Definitions of knowledge[]

Justified true belief (JTB) is one of the most common definitions of knowledge. It states that knowledge is:

  • a belief: one can't know something if they don't believe it
  • which is true: one cannot "know" 1=2, right?
  • and justified: if one believes that there is a block of Cheese orbiting Jupiter, and if it so happens that there is a block of delicious cheese orbiting Jupiter, that person still can't be said to have known that because they had no reason for their belief - they just lucked out that it was true.

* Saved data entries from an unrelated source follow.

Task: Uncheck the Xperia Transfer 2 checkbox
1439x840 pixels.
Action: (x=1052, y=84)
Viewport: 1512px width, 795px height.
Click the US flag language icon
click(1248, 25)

The JTB model of knowledge is often sourced to Plato, who sought to ascertain the distinction between knowledge and mere true opinion. He identified justification as the key element. Various versions of the JTB model have been advanced by many subsequent philosophers. For the most part, the various versions differ on what constitutes justification.

The JTB model is not unquestioned. At some time or other all three elements of the JTB model have come under fire. David Lewis, for instance, maintains that knowledge requires neither belief nor justification. One notable objection to the JTB model of knowledge is the so-called "Gettier problem" or "Barn problem": Suppose a man looks at a large field, and he sees a cardboard cutout of a barn in that field. The barn facade resembles a real barn in every particular. Suppose further that there is a barn in the field, but so far away he couldn't possibly see it, or maybe behind a hill or something. Then the man will believe that there is a barn in the field, and his belief will be both true and justified (since he has reason to believe that there is a barn, and there is a barn). Nonetheless we are not inclined to say that he knows that there is a barn, since his justification is not appropriately related to his belief. Thus we have a counterexample to the JTB model.

Problems In Epistemology[]

  • What is knowledge? In particular, what distinguishes knowledge from true belief?
  • What is the object of knowledge? Typically, knowledge is understood as a relation between a knower and a proposition, but perhaps this is not the best way to understand things.
  • Does knowledge require justification If so, what is required in order for a belief to be justified?
  • Do we know anything at all? We think we know all kinds of things, but perhaps we are mistaken. This is the problem of skepticism. There are various kinds of skepticism, from the global skepticism of Pyrrhonism to various kinds of local skepticism. A person might, for instance, be a local skeptic about ethical claims, which would entail believing that we cannot know anything about ethical claims.
  • Is knowledge closed? If so, what is it closed under?